Sindicato dos Empregados no Comércio vai implantar Secretaria da Mulher

“Objetivo é garantir os direitos das trabalhadoras e também levar orientação pro­pondo igualdade de direitos e oportunidades ao gênero femi­nino”.


O Sindicato dos Empregados do Comércio de Resende, Itatiaia e Porto Real, visando garantir os direitos das comerciárias vai implantar, no pri­meiro semestre de 2017, a Se­cretaria da Mulher. A ideia sur­giu após a criação da Secretaria da Mulher da Federação dos Tra­balhadores no Comércio e Servi­ços dos Estados Rio de Janeiro e Espírito Santo (FECERJ), a qual o Sindicato é filiado. Para isso, o Sindicato já está trabalhando na criação da Secretaria da Mulher, que terá à frente a diretora, Simone Pacheco Mattos.

Segundo o diretor sindical, Marco Aurélio Ribeiro, o Sindicato já definiu que no início do próximo ano, a Secretaria da Mulher será implantada. Ele ressalta, que no mês passado, a diretoria esteve reunida com a tesoureira da FECERJ e presidente do Sindi­cato dos Empregados no Comér­cio de Duque de Caixas, Lourdes da Silva, que está a frente da Secretaria da Mulher da Federação criada em fevereiro. “Dentro da política da Federação dos Trabalhado­res no Comércio e Serviços dos Estados Rio de Janeiro e Espírito Santo de garantir os direitos trabalhistas e ainda trabalhar para pro­mover o bem-estar das mulheres no comércio, já estamos em fase de implantação da nossa Secretaria da Mulher, que ficará a cargo da diretora Simone Pacheco Mattos”, anunciou Ribeiro.


A diretora da Secretaria da Mulher, Simone avalia que a implantação da Secretaria da Mu­lher de suma importância para tratar não só de questões trabalhis­tas como também ser um canal de participação da mulher comerci­ária. “Além dos direitos da mulher, pretendemos fazer um trabalho específico com as trabalhadoras ajudando na qualificação profissio­nal e também no empoderamento feminino. Queremos fazer um trabalho de conscientização, de luta por melhores salários, pela equidade de gênero no mercado de trabalho”, revelou a diretora, informando que na base territorial do Sindicato, 70% dos postos de trabalho são ocupados por mulheres.

 “Com a maioria das mulhe­res ocupando posições no comércio, precisamos ser mais assertivos para buscarmos dentro da convenção direitos específicos para as mulheres. Ainda mais que a nossa sociedade, de uma maneira geral é mais masculinizada e todos os direitos que existem são para os homens. Temos que mudar esta visão. Com a evolução do trabalho feminino, a tendência é adquirir e defender direitos voltados para a mulher. É isso que propomos com a criação da nossa Secretaria da Mulher” , pondera.

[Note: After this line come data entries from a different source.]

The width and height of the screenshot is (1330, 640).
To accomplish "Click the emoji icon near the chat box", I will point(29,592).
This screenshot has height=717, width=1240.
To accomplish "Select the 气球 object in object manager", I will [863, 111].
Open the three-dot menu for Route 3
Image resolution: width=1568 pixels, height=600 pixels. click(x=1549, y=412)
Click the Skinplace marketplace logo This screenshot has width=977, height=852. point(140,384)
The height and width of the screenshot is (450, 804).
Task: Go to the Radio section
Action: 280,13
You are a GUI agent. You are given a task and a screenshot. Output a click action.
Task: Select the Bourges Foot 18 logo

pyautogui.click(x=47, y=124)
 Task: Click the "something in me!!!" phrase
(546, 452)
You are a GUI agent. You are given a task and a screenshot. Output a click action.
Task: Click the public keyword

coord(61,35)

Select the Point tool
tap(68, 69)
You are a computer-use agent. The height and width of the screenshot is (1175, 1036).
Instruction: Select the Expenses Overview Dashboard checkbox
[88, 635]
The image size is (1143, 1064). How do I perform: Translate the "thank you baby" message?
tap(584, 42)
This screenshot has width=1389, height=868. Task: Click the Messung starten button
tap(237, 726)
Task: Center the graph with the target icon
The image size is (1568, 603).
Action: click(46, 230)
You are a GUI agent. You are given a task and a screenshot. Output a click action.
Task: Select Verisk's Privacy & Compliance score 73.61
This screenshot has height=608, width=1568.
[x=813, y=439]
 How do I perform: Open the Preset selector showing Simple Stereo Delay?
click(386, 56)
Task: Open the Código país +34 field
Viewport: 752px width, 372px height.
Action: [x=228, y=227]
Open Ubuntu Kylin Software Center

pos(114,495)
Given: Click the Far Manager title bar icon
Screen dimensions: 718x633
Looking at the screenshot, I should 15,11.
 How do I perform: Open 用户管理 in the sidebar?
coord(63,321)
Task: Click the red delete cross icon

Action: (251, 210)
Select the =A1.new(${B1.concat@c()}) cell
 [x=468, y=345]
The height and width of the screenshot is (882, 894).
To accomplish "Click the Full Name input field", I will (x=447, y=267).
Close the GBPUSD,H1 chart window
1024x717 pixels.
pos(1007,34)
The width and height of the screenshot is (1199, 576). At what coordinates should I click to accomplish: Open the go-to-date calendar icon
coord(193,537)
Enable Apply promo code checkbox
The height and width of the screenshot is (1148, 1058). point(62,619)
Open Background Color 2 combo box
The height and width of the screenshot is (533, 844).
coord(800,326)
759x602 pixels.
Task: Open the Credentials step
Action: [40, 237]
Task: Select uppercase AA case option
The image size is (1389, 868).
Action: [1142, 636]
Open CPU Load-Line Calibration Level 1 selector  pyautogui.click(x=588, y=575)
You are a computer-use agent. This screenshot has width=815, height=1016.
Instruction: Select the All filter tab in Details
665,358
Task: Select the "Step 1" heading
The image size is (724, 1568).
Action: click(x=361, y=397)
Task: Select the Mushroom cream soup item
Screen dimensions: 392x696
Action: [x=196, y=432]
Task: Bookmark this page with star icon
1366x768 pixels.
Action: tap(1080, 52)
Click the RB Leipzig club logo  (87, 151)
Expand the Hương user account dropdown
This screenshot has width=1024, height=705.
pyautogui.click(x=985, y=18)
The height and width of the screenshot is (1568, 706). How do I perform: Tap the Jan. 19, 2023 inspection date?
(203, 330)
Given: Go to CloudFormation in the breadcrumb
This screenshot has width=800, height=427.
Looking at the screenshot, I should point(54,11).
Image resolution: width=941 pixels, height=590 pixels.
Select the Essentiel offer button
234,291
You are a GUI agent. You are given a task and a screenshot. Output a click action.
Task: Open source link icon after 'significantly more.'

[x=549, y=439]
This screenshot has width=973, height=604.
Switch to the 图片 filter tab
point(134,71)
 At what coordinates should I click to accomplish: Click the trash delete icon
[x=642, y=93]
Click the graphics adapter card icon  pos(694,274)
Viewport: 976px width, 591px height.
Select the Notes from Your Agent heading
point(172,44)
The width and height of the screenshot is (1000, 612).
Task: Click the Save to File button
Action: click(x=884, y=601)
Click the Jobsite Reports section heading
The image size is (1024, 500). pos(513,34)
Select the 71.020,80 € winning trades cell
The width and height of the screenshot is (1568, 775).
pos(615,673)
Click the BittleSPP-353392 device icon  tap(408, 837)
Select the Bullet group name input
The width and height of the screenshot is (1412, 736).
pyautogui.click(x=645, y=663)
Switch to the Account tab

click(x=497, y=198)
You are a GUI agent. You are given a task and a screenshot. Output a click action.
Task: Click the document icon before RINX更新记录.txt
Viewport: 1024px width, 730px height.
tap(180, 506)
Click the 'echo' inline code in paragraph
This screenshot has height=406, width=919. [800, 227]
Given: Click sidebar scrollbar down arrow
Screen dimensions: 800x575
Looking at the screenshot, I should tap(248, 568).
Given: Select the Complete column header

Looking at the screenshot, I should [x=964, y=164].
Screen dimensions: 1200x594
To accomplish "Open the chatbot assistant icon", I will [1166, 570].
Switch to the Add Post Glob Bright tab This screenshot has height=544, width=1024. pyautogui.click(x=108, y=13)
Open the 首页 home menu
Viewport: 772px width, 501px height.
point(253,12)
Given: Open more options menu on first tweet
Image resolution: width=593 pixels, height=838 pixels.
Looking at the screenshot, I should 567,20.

Situação da trabalhadora do comércio

Para a tesoureira da Federação dos Tra­balhadores no Comércio e Servi­ços dos Estados Rio de Janeiro e Espírito Santo e presidente do Sindi­cato dos Empregados no Comér­cio de Duque de Caixas, Lourdes da Silva, embora a situação da trabalhadora do comércio já esteja bem mais favorecida, as mulheres ainda precisam conquistar mais direitos. “Hoje os patrões estão reconhecen­do o trabalho das mulheres no comércio. Ela é uma verdadei­ra administradora, divide as tarefas em casa com a família, nos estudos e desempenha sua função no trabalho com exímio profissionalismo representan­do muito bem a empresa para qual trabalha. Este fato se deve principalmente porque a mu­lher sempre procura melhorar a qualificação profissional e assim, consegue se destacar no mercado de trabalho”, destaca Lourdes que é a diretora da Secretaria da Mu
lher da Federação, observando que nos últimos anos as empresas têm valorizado as mulheres. “Hoje as grandes empresas têm mudado muito em relação ao reconheci­mento do trabalho das mulheres e estão dando destaque para as trabalhadoras e as colocando em posição de diretoria, o que é muito bom”, avalia.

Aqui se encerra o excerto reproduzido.